======== DATA

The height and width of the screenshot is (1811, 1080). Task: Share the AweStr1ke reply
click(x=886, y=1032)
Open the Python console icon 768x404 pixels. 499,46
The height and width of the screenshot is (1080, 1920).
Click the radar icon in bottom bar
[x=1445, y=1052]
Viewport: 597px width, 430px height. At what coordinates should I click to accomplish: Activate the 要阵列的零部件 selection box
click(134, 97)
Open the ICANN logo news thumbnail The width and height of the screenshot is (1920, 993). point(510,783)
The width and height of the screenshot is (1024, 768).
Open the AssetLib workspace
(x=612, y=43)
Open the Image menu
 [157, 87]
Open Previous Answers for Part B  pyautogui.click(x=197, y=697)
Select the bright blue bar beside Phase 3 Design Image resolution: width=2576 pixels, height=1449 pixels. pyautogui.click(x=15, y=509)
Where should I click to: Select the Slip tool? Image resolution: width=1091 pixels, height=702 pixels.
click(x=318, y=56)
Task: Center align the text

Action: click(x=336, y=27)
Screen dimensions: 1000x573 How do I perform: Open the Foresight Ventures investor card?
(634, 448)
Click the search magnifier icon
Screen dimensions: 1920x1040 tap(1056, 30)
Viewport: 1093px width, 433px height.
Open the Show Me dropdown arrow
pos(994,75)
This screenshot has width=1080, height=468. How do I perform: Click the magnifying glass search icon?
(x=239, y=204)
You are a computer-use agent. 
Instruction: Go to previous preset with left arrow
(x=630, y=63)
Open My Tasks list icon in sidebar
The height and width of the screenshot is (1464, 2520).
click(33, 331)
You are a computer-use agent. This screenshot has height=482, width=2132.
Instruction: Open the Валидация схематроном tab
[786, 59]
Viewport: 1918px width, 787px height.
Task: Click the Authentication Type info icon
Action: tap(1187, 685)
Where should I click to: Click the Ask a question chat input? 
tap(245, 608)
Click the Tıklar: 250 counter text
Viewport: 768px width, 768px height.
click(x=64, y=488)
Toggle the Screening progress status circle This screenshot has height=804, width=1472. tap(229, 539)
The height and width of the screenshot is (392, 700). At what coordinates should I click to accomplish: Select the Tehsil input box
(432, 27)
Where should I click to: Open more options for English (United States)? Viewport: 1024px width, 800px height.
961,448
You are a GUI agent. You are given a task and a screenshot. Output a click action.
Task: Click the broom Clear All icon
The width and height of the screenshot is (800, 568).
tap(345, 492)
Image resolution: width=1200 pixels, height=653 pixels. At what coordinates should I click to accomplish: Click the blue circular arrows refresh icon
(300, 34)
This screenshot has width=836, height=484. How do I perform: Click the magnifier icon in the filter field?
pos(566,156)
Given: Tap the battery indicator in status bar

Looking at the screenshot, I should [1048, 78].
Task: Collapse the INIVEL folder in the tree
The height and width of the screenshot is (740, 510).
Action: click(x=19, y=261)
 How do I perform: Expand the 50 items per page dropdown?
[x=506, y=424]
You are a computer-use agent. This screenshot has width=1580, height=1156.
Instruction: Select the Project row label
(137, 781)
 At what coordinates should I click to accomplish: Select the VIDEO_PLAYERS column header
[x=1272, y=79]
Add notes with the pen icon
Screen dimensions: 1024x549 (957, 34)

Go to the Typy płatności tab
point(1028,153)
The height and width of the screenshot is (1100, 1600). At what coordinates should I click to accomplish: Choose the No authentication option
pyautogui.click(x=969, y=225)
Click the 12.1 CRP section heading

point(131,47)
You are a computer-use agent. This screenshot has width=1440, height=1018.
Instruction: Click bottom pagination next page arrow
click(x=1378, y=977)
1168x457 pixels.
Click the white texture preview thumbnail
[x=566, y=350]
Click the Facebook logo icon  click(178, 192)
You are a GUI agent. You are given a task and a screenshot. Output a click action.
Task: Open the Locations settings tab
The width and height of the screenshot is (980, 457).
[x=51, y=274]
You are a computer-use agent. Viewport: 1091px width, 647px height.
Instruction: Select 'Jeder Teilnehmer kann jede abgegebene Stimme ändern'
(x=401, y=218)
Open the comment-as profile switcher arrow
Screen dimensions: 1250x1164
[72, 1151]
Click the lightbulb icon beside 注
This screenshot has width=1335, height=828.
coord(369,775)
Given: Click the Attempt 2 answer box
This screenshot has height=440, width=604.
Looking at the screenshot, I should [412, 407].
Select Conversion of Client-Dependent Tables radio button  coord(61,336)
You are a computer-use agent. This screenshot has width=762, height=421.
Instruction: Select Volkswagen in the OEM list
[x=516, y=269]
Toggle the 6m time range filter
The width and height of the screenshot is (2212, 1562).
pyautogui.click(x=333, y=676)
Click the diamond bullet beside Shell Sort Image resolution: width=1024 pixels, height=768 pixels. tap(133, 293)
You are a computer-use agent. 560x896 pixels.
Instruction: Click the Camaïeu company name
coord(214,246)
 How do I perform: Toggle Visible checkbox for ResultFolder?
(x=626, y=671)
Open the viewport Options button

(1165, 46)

================

#### [WHAT YOU HAVE TO DO]
Select and copy every line from the records that includes the word "logo".

#### [ANSWER TO THIS TASK]
Open the ICANN logo news thumbnail The width and height of the screenshot is (1920, 993). point(510,783)
Click the Facebook logo icon  click(178, 192)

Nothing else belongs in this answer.